Chapitre 21

140 17 3
                                    

Notes :

No matter what the future brings
As time goes by

          一 As Time Goes By, Frank Sinatra

Elle était arrivée. Les cheveux coupés courts, très droits par-dessus les épaules, et elle avait au visage un air plus serein, bien plus apaisé que la dernière fois. Il avait choisi la table la mieux isolée du café, et prié les serveurs qu'on ne les dérange pas.

Le temps avait agi; il leur fut plus simple de se sourire en se rejoignant.

Un mois, ce n'était pas grand chose et à la fois
c'était assez.

Il était temps.

Ayumi voulait des réponses et lui
ne savait pas. Voilà; Suguru ne savait pas s'il voulait quoi que ce soit. Ils avaient cette posture découragée déjà, l'échec alourdissait leurs épaules avant même d'avoir essayé.

La table entre eux était en bois sombre, l'endroit peu rempli; un dimanche matin, si tôt, n'était foulé que par ceux qui n'avaient rien à faire, ou des choses à se dire, et eux les avaient pensées cent fois avant de venir.

Suguru n'avait pas dormi chez Satoru la veille au soir. Le serveur s'éloignait, et elle remettait en place la bretelle de la robe qu'elle portait.

"Ça a été, ta semaine ?"

Ils buvaient en se disant des phrases courtes.

"Ma semaine, ça va, oui."

Suguru, maladroit,

"Je m'inquiétais. Pour les transports, tout ça."

Elle, un peu désarmée; il n'était pas comme elle l'avait imaginé toute la nuit.

"J'ai des trains, ça va. Heureusement."

Ayumi n'avait pas le permis. L'école était bien plus loin de chez sa sœur que de chez lui.

Elle comprit vite qu'un silence planerait si elle se taisait là.

"Et toi, l'agence ?"

Suguru avait cru qu'il ne se calmerait jamais. La veille encore il était agacé par tout et pour tout, imbriqué dans les scénarios délirants qu'il créait pour le lendemain. Il n'avait pas imaginé qu'elle lui inspirerait tant de peine. La haïr lui était plus simple lorsqu'il n'avait plus que l'image d'elle; lorsqu'elle était loin.

"Ça s'est calmé. Enfin."

Il fallait prendre des nouvelles de Fuku le poisson, des collègues qu'on avait vu qu'une seule fois; tout, tout, pourvu qu'on ignore encore un peu plus longtemps ce qui brûle d'être dit depuis des mois.

"Et Hina ?"

Ils parlaient depuis dix minutes déjà.

"Je dors dans la chambre d'amis. Elle est très présente pour moi."

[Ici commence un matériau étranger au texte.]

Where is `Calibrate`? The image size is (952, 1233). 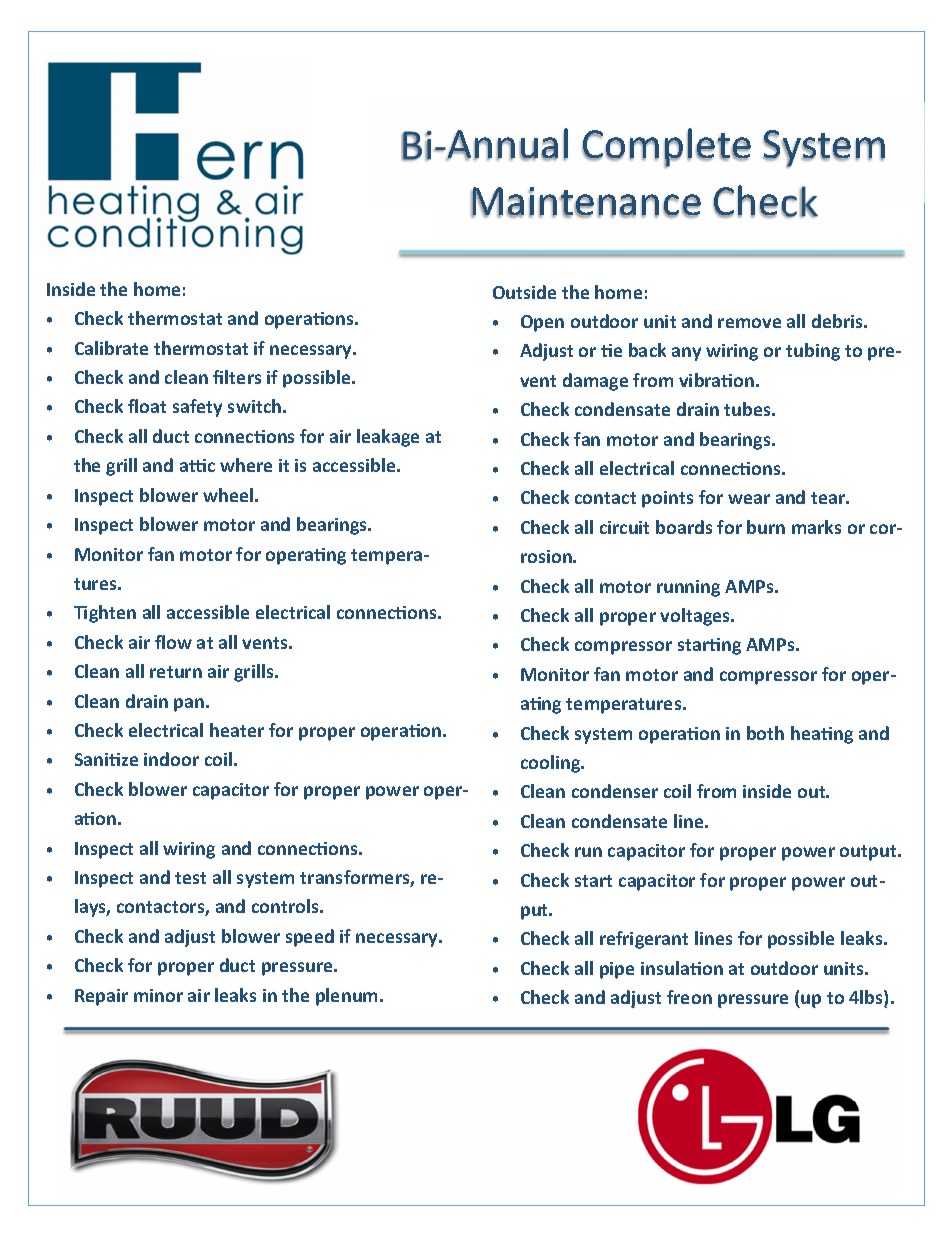
Calibrate is located at coordinates (111, 348).
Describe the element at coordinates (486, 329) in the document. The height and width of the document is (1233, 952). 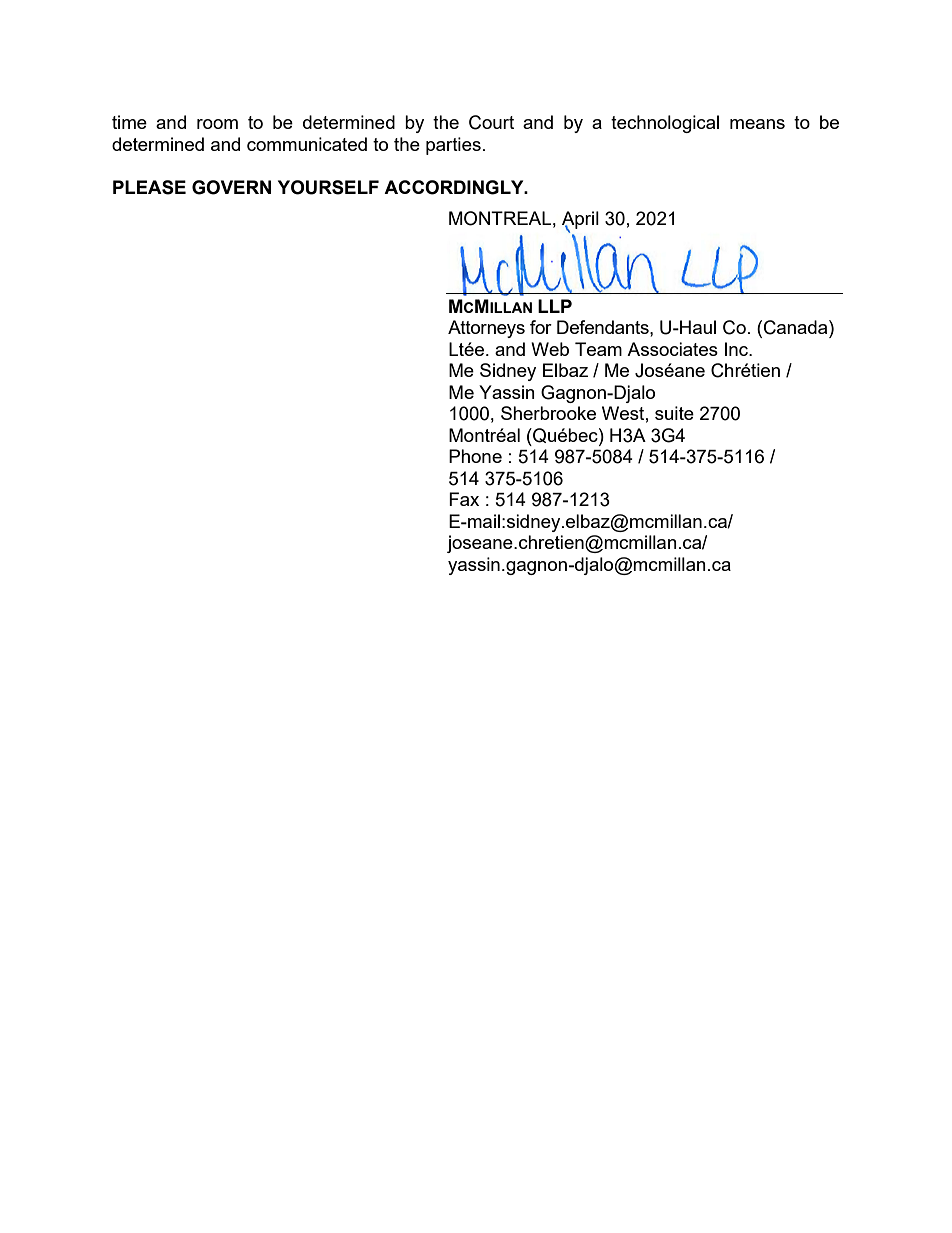
I see `Attorneys` at that location.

Suguru commençait à penser qu'il ne servait à rien d'être là. Les tweets imaginaires lui revenaient à l'esprit, le frustraient; à croire que sa sœur, exemplaire, la prenait dans ses bras tous les soirs depuis qu'il ne le faisait plus, et était plus louable.

Mais qu'avait-il fait, lui ? Ce jour-là, ces semaines passées, toutes ces années; à quoi avait-il servi ?

Et que pourrait-on se dire ? Elle aussi, a l'impression d'oublier qu'on s'aimait.

"Tu sais, j'ai..."

Elle hésitait enfin. Les tasses de café étaient vides d'avoir dû combler trop de silences.